290. La solution présente deux hypothèses : ou le mineur de seize ans a agi sans discernement, ou il a agi avec discernement; la première de ces hypothèses est réglée par l'article 66, et la seconde par les articles 67 et 69 du Code pénal.

291. S'il est décidé que le mineur de seize ans a agi sans discernement, il sera acquitté, porte l'article 66: en effet, puisqu'il n'y a pas de discernement, il n'y a pas d'imputabilité ou du moins de culpabilité pénale. Il faudra tirer de cette disposition les conséquences de droit qui se tirent de tout acquittement.
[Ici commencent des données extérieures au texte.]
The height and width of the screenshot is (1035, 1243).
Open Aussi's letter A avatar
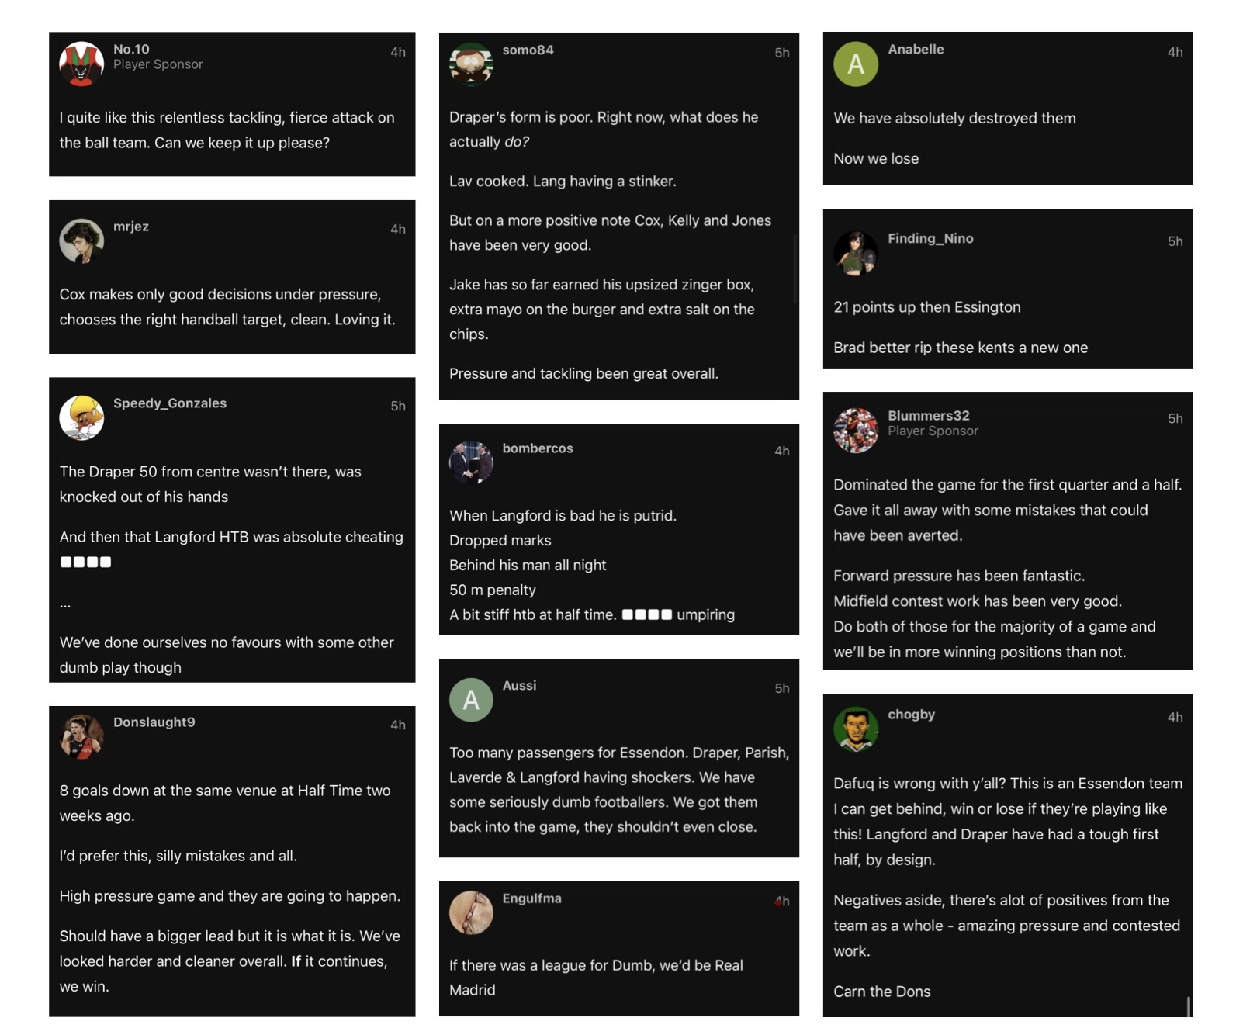tap(471, 700)
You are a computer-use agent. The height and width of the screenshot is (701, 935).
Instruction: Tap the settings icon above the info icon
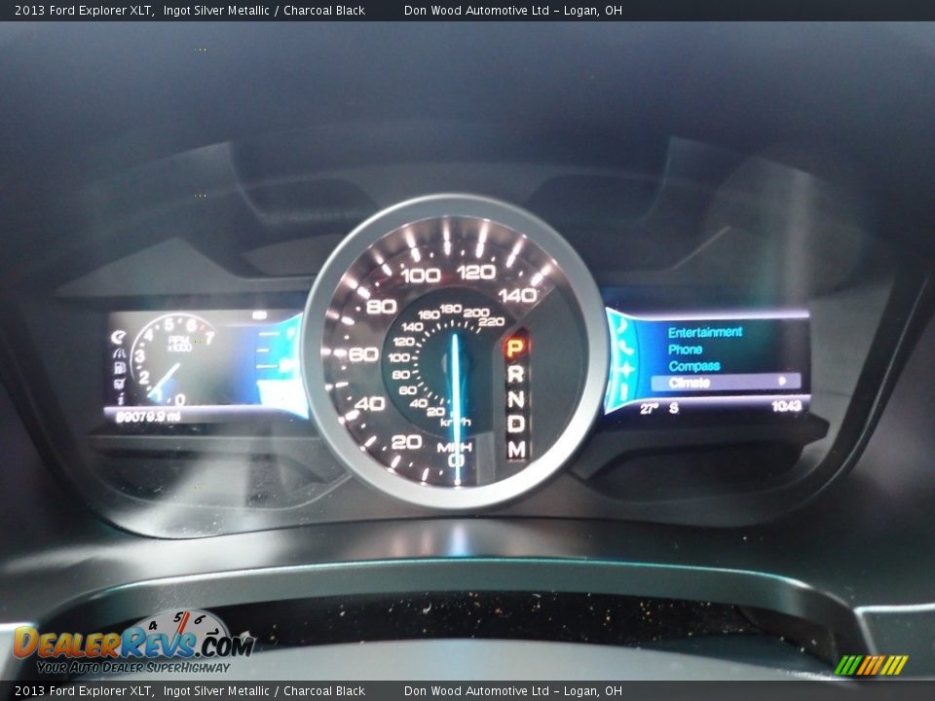pyautogui.click(x=119, y=384)
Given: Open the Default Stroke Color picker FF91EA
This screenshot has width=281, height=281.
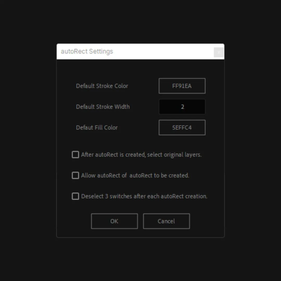Looking at the screenshot, I should [x=182, y=86].
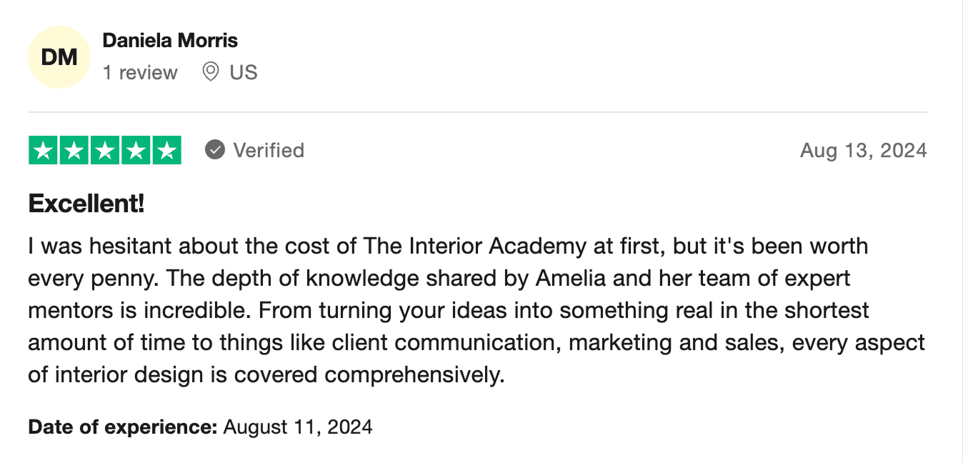Image resolution: width=963 pixels, height=463 pixels.
Task: Open the "Excellent!" review title
Action: click(x=86, y=204)
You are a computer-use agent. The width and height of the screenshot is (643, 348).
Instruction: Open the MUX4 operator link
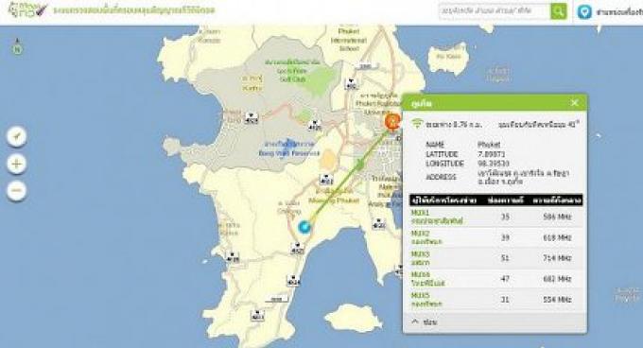427,279
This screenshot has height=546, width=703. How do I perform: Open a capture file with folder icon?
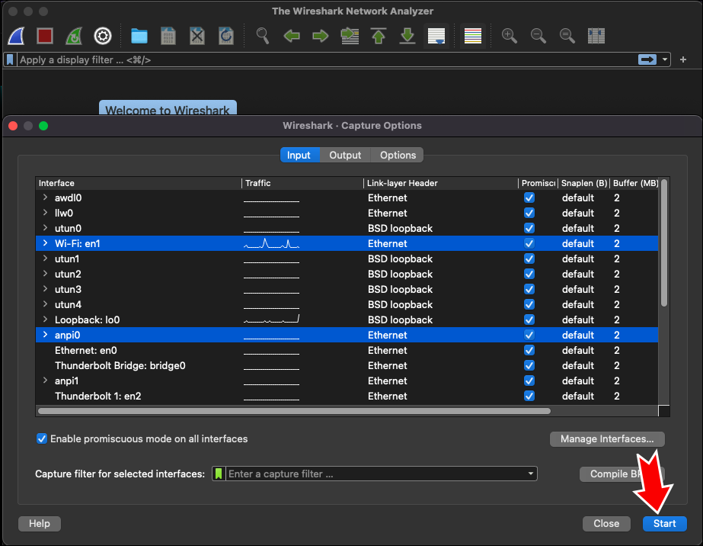(139, 36)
292. Néanmoins, certaines mesures particulières sont autorisées par le même article en ces termes : « Mais il sera, selon les cir» constances, remis à ses parents ou conduit dans une maison de >> correction pour y être élevé et détenu pendant tel nombre d'années » que le jugement déterminera, et qui toutefois ne pourra excéder » l'époque où il aura accompli sa vingtième année.» Ces mesures, qui ont été imitées depuis dans plusieurs codes étrangers, nous viennent du Code pénal de 1791 (tit. V, art. 2). Elles sont remises à l'appréciation du juge chargé de faire l'application de la loi. Il ne faut pas les considérer comme faisant contradiction avec l'acquittement qui est prononcé.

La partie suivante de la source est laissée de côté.